July 26th, 2012 at 10:16 pm
Great! Thanks!
August 8th, 2012 at 1:35 am
How do you enable this feature? I don’t get that option on my resharper 7!
August 8th, 2012 at 12:20 pm
@Jason: you need to annotate the event-firing method with the
[NotifyPropertyChangedInvocator]attribute. You can get this attribute by pasting code annotations into your project – see ReSharper|Options|Code Annotations.August 16th, 2012 at 1:44 am
I’m not seeing any of this support in VS2010 + Resharper 7. Is this a VS2012 only feature?
August 20th, 2012 at 2:17 am
@snort, this feature not only VS2012 feature, it works even in VS2005. Looks like you missing R# code annotation on event-firing method.
August 20th, 2012 at 2:19 am
@SledgeNZ, [CallerMemberName] support is already implemented and will be publicly available in next minor release. Thx for your feedback!
September 4th, 2012 at 9:50 pm
For Catel developers we also provide a R# plugin http://catelresharper.codeplex.com/
September 17th, 2012 at 1:39 pm
Nice feature, but you should really just point everyone to use NotifyPropertyWeaver. Free, simple, and results in significantly cleaner code. Once you’ve tried it you’ll never go back!

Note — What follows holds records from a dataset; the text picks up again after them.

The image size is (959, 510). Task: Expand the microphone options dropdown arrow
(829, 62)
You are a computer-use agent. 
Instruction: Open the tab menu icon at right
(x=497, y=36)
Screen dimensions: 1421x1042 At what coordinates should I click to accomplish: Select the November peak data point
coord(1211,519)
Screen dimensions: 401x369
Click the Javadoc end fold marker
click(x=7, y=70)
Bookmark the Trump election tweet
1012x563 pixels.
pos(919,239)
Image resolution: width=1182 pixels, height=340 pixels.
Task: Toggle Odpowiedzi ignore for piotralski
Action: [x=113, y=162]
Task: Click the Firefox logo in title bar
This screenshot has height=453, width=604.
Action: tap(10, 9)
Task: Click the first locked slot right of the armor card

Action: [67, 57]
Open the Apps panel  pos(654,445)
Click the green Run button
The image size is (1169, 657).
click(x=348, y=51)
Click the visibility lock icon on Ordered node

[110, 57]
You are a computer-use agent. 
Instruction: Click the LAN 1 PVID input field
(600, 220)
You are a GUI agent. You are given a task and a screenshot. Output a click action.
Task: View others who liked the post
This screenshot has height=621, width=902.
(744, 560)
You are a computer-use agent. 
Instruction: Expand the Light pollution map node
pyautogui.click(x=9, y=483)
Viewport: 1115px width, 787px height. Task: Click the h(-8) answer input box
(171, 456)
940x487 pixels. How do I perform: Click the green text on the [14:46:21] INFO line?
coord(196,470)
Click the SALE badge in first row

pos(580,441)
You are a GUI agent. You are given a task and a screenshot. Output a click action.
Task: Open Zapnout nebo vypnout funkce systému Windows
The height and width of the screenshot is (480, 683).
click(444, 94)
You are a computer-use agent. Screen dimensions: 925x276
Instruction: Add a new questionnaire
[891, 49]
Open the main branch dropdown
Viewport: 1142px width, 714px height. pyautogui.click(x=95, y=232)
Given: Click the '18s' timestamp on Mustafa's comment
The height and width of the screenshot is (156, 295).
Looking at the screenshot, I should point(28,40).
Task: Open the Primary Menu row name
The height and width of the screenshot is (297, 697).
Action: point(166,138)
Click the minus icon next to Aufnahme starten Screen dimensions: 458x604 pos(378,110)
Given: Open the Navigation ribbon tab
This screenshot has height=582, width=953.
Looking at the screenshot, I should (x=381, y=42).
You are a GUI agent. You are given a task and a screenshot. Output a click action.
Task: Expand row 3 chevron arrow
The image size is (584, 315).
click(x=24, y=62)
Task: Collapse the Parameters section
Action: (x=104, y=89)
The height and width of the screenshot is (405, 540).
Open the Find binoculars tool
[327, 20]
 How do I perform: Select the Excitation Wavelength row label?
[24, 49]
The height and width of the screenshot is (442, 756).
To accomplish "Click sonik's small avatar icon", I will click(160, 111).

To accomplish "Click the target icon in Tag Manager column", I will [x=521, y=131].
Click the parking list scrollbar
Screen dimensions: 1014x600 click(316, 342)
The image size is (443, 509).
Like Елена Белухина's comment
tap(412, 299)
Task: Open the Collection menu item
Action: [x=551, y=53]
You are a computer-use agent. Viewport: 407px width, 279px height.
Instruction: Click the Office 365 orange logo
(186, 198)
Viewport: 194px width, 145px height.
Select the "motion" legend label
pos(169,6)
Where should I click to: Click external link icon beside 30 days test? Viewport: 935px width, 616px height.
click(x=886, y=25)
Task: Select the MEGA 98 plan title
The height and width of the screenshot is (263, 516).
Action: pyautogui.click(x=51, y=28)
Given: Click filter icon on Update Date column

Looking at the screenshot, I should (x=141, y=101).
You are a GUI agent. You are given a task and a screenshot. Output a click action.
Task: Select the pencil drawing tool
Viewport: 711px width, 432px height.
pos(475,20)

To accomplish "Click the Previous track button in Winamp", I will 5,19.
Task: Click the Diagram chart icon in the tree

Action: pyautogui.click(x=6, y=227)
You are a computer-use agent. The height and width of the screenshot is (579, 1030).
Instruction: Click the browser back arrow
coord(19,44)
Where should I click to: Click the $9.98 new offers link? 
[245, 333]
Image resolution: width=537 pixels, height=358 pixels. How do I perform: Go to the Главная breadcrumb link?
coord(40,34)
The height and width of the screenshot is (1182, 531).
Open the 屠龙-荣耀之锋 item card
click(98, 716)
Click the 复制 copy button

September 24th, 2012 at 10:53 am
I already annotated my caller method with the [NotifyPropertyChangedInvocator] attribute, but i still can’t make this work…
What am i doing wrong?
Where’s my method:
[NotifyPropertyChangedInvocator]
protected virtual void OnPropertyChanged(string propertyName)
{
PropertyChangedEventHandler handler = this.PropertyChanged;
if(handler != null)
handler(this, new PropertyChangedEventArgs(propertyName));
}
September 24th, 2012 at 11:00 am
Nevermind. It was there, but instead of a combobox it was a check button XD
May 8th, 2013 at 4:44 pm
I’m using Resharper 7 and MVVM Light. When I use class ViewModelBase in which its super class is ObservableObject which implements INotifyPropertyChanged, so therefore in my view model its inherited the implementation and events.So I should be able to alt+insert to insert properties that implement INotifyPropertyChanged, currently I dont seem to be able to and I’m having to do this manually. What am I doing wrong?